Failure to Maintain Safe Bathing Water Temperatures
Penalty
Summary
The facility failed to ensure that bathing and showering water temperatures did not exceed 110 degrees Fahrenheit, as required to prevent potential accidents. Multiple records and logs reviewed showed that water temperatures in various bathhouses and tubs consistently ranged from 111.4 to 116.4 degrees Fahrenheit, exceeding the facility's stated maximum safe bathing temperature. Observations conducted with the Regional Lead Maintenance confirmed that water temperatures in both the 100-hall and 200-hall bathhouses were above the 110-degree threshold. The facility's policies referenced a safe water temperature range of 98.6 to 120 degrees Fahrenheit, but staff interviews confirmed that the maximum for bathing should be 110 degrees Fahrenheit, and this standard was not met. The Resident Listing Report indicated that out of 45 residents, 22 were cognitively impaired and bathed in the bathhouses where the elevated water temperatures were recorded. Staff interviews confirmed that these residents, due to cognitive impairment, would be particularly vulnerable to the effects of excessively hot water. The facility did not have a policy specific to bathing in a tub, and the maintenance staff was responsible for checking and logging water temperatures, which were found to be above the safe limit on multiple occasions.
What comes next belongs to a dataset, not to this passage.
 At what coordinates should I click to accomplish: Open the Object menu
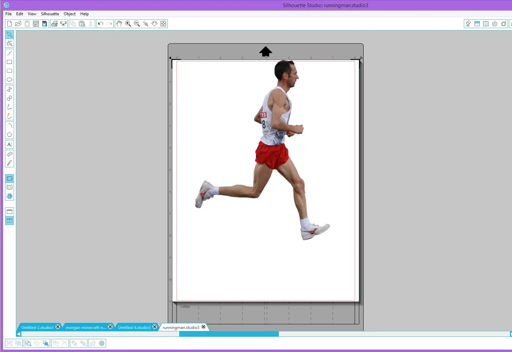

Failure to Implement Infection Prevention and Control Program
Penalty
Summary
The facility failed to provide and implement an infection prevention and control program. This deficiency was identified during the survey process, indicating that the required measures to prevent and control infections were not established or maintained as per regulatory standards. The report notes the absence of a comprehensive infection prevention and control program but does not provide further details regarding specific actions, inactions, or events, nor does it mention any particular residents or staff involved.
Failure to Obtain Daily Weights and Perform Neurological Checks After Fall
Penalty
Summary
Facility staff failed to obtain daily weights as ordered for a resident with a diagnosis of heart failure. The resident's Medication Administration Record (MAR) for July and August showed multiple days where daily weights were not recorded, despite a physician's order requiring daily weights and notification if the resident gained more than 3 pounds in a day or 5 pounds in a week. The resident required varying levels of assistance with activities of daily living and was assessed as cognitively intact. The Corporate Nurse confirmed that daily weights were not conducted as required. Additionally, the facility did not implement neurological evaluations after an unwitnessed fall for another resident who had moderate cognitive impairment and required substantial to total assistance with mobility and personal care. The resident's care plan documented an unwitnessed fall, but there was no evidence in the health record that neurological checks were performed following the incident. The Corporate Nurse confirmed that neurological evaluations were not completed as per facility policy, which requires such assessments after unwitnessed falls where a head injury is suspected.